Yo he sido, lo
confieso, muy de bares. Los griegos tenían su agora, los romanos el foro y
los ingleses tienen sus clubs, pero
los españoles hemos escogido para crecer y aprender las verdades de la vida ese
lugar mágico en el que te acodas sobre una barra, pontificando a todo pulmón junto
a tu grupo de amigos y amigas, mientras un camarero de edad indeterminada y
carácter avinagrado te repone sin que tú se lo ordenes la caña que te estás
tomando. Prácticamente desde que cumplí los quince años (en aquella época el
alcohol era parte de la dieta de los adolescentes, como el paliluz o las
pastillas de leche de burra), casi todos los fines de semana me he dejado caer
por algún bar (durante mucho tiempo fue “Casa Pepe”, en Alcalá, mi abrevadero
favorito, véase documento gráfico nº 1), lo cual me ha deparado momentos de
intensa diversión y de convivialidad extrema (y alguna que otra resaca,
confesémoslo) a los que no estoy dispuesto a renunciar.
Por lo tanto,
es comprensible que me muestre hasta cierto punto preocupado por el cariz que
están tomando los acontecimientos, y que resumiré en una sola frase: hay una
conspiración para acabar con los bares. Así, como suena. ¿Pruebas? No, claro
que no tengo pruebas, las conspiraciones no se imprimen en el Boletín Oficial
del Estado, estaría bueno. Pero llevo demasiados años frecuentando dichos
establecimientos como para no detectar, en estos últimos meses, ciertas
maniobras (sutiles y no tanto) que pretenden menoscabar el prestigio de una
institución que, junto con la Monarquía y el “Marca”, son las tres columnas que
vertebran eso que los cronistas sin imaginación llamaban “La piel de toro”.
No me andaré
con más misterios y os pondré un ejemplo palmario: hace unos meses, y con
motivo de un premio literario que me concedieron en Bilbao, me desplacé a la
patria chica de Unamuno, otro habitual de los bares (no en vano, en ellos se
fraguó la Generación del 98, una generación de bebedores recios, de mucho
pacharán, no como la del 27, que era más de poleo-menta). Allí fui acogido de
manera estupenda por los promotores del concurso, que me llevaron a su bar favorito
(“La Granja”), donde tuve oportunidad de tomarme un pelotazo con ellos mientras
charlábamos de literatura experimental rusa y su influencia en el realismo
socialista. El bar, todo hay que decirlo, era de esos que tanto me gustan: veladores
de mármol, música tenue pero efectiva, techos amplios, enorme variedad de
alcoholes, camareros tan discretos como eficaces. Por todas partes se extendía
esa sensación de que en un sitio así nada malo te puede pasar, como si hubiera una
muralla que se interpusiese entre tu copa y el chirriante mundo exterior. Pero
poco a poco (estas cosas no suceden de golpe) fui notando algo extraño. Aburrido
por el giro que estaba tomando la conversación (se discutía la primacía
estética de la poesía de Ajmatòva sobre Tsvietáieva: yo me limitaba a asentir,
sin tener ni puta idea de lo que estaban hablando) levanté la cabeza y observé que
toda la tertulia estaba integrada por hombres. Hum, pensé, mejor no digas nada,
quién eres tú para meterte en las preferencias sexuales de gente que levanta
piedras, a ver si te vas a llevar una hostia. Pero el primer J&B Cola
estaba muy cargado, en el segundo la coca-cola era meramente testimonial (y ya
estaba hasta el culo de no poder meter baza con Ajmatòva y Tsvietáieva), por lo
que se me calentó la boca y no pude reprimirme:
- Oye, perdonad
mi indiscreción, pero ¿no hay titis en la tertulia?

- Material de consulta:
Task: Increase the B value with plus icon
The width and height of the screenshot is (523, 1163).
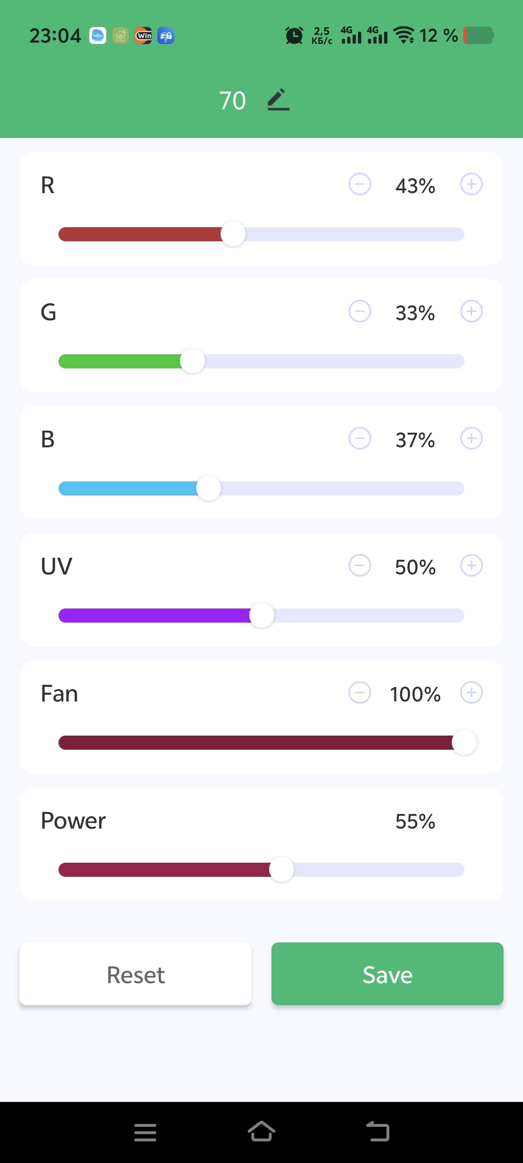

- Ejercicios:
- 1) En el fragmento sobre los bares, ¿qué bar de Alcalá fue durante mucho tiempo el abrevadero favorito de quien escribe?
- 2) Enumera todas las cualidades de «La Granja» que el fragmento sobre los bares detalla justo después de «era de esos que tanto me gustan».

- Respuestas:
- 1) «Casa Pepe».

- 2)
- Veladores de mármol
- Música tenue pero efectiva
- Techos amplios
- Enorme variedad de alcoholes
- Camareros tan discretos como eficaces